While I admit that I may not be completely accurate in my characterization of Marriage, I think this is yet a useful tool to understanding the institution. However, this does raise many questions. For instance, when you say that you are ‘married’, which institution(s) are you referring to? All three? Only a subset? A more nuanced and difficult question to answer is: when would you consider a marriage to have failed? Often, the success or failure of a marriage is determined solely bases on the integrity of the lMarriage within the Marriage. In fact, this forms the basis for the argument that Indian marriages (often arranged) are more successful than marriages in the west. What about the role of Marriage towards fostering a healthier individual and a healthier society? How successful are today’s marriages in this regard?

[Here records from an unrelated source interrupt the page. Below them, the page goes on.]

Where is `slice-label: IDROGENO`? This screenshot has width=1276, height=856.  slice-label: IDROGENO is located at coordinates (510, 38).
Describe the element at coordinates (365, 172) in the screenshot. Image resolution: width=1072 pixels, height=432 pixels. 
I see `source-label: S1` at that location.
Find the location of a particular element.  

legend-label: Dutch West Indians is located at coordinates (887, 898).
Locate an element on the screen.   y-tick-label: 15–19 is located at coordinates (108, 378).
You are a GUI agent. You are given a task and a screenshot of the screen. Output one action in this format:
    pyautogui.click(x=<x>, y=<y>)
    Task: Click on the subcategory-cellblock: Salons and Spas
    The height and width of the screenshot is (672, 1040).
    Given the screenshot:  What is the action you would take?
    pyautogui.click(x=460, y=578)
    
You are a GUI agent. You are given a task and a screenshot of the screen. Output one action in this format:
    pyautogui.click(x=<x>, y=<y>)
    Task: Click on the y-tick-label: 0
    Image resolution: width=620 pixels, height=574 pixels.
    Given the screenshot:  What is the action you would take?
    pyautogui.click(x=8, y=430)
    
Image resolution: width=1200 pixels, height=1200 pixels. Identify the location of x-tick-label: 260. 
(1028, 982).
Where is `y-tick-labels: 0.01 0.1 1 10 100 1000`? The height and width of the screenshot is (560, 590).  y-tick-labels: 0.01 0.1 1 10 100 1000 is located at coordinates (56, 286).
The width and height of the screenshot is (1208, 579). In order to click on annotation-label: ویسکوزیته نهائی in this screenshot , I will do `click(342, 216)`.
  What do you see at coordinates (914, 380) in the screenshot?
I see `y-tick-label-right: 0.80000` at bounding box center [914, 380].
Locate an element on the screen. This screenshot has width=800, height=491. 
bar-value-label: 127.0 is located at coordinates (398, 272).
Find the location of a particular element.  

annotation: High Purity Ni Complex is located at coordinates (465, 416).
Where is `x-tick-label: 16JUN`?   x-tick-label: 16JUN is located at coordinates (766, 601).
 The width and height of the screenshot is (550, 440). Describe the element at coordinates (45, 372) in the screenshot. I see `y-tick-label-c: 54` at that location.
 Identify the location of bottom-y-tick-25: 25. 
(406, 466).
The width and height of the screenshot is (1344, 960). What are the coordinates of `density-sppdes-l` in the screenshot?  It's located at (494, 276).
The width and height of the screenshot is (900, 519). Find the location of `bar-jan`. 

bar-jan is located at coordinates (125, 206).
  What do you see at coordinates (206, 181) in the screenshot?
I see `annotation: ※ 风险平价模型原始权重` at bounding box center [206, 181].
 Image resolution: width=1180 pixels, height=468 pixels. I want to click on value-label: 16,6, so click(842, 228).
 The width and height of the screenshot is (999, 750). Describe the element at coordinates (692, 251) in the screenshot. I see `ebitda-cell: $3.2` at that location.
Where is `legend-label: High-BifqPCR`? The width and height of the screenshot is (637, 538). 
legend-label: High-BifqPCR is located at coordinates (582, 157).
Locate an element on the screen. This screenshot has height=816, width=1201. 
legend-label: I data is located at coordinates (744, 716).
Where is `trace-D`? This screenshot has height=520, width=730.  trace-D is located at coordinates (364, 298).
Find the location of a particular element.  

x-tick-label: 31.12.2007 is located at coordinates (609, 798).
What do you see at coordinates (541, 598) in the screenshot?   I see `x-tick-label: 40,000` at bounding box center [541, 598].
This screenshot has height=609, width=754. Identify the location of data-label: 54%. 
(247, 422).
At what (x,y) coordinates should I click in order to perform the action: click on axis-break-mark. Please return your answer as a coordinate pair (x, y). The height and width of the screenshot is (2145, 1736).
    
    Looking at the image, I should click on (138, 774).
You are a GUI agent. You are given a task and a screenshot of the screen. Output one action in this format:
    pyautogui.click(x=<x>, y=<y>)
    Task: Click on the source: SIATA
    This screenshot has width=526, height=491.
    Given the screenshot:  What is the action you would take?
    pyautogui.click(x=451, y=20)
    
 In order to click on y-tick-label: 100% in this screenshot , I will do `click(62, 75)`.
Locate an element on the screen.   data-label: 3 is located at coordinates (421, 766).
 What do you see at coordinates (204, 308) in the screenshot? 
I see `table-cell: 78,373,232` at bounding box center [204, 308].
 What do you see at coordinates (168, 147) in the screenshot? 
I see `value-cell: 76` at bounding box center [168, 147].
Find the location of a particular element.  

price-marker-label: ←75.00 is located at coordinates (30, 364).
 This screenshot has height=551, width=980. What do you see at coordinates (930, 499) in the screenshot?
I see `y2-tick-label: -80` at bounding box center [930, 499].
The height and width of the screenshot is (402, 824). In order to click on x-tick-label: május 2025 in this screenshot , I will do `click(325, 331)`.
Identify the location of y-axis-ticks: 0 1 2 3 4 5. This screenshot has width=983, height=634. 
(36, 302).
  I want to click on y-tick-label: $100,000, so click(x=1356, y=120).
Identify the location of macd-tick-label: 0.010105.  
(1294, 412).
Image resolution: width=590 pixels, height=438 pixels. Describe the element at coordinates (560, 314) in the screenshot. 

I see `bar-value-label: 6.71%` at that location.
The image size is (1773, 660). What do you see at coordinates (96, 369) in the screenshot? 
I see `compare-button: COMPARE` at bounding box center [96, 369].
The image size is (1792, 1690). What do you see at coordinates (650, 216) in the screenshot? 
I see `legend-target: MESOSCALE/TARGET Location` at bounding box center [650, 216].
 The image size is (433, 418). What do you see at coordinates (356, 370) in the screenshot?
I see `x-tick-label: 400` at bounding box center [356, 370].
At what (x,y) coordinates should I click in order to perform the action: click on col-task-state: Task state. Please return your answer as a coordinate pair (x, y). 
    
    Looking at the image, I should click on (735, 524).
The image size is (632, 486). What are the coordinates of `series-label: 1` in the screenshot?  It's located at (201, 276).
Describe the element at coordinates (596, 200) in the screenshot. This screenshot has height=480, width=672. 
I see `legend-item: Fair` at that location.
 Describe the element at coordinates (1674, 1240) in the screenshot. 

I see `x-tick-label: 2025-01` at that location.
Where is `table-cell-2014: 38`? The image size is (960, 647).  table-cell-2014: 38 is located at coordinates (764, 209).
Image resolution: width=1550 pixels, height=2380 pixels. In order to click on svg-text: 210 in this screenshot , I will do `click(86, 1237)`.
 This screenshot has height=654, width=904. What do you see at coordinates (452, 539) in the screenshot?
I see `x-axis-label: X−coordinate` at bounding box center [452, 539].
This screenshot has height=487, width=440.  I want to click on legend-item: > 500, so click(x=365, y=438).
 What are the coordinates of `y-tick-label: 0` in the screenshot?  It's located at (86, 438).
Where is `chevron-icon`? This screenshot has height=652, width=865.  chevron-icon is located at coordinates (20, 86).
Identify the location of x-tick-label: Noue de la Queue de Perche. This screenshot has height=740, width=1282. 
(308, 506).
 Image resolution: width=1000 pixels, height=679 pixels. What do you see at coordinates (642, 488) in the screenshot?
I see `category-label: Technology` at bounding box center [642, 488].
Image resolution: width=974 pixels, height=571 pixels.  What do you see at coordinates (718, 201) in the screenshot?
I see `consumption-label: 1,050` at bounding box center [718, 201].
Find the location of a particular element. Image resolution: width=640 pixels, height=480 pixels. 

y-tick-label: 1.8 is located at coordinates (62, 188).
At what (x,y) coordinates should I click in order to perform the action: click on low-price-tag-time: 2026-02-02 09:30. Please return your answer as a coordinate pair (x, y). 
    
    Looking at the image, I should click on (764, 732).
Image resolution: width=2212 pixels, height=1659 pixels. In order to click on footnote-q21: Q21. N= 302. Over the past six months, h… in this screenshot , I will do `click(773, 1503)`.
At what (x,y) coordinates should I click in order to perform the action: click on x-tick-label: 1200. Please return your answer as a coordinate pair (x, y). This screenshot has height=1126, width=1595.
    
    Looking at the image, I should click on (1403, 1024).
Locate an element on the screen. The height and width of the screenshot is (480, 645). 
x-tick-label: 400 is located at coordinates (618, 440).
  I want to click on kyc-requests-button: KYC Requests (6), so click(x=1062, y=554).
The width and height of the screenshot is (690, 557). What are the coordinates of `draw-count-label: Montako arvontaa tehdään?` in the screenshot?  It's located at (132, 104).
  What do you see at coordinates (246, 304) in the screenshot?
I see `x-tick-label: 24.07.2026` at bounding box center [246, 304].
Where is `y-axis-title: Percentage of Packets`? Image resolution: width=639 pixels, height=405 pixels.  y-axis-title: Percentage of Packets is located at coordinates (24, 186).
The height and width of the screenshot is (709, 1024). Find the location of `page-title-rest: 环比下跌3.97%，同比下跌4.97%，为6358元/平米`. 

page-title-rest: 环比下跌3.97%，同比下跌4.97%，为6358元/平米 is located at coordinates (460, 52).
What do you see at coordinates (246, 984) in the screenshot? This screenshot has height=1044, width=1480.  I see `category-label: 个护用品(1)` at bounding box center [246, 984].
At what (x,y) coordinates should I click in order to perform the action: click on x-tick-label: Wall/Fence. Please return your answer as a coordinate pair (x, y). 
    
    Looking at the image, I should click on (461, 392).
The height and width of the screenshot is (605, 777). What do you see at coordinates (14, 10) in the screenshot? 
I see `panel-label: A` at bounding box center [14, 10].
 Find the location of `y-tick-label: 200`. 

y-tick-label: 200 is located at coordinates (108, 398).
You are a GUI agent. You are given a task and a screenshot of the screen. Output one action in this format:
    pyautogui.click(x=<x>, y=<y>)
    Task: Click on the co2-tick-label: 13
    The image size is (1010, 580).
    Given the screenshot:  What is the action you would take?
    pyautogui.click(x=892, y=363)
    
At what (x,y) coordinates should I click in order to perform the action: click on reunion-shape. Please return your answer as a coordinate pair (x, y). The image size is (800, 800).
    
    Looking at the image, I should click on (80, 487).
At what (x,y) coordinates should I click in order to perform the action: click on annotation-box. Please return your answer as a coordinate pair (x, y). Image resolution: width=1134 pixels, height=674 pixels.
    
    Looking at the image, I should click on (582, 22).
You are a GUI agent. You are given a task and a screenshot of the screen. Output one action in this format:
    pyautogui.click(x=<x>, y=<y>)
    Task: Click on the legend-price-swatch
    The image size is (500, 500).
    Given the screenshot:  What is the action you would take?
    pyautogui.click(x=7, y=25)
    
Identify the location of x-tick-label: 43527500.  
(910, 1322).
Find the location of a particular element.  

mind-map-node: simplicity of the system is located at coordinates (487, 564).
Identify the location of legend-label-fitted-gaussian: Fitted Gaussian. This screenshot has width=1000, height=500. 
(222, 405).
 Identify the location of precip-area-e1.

On more question to end this post. Has our conflation of multiple institutions into a single institution of Marriage contributed to the continual failure of Marriage as perceived by many [here, here, and here], and if so, then does treating Marriage as a combination of multiple institutions enable it to be adapted and morphed according to changing needs of the society and thereby continue to be successful and relevant?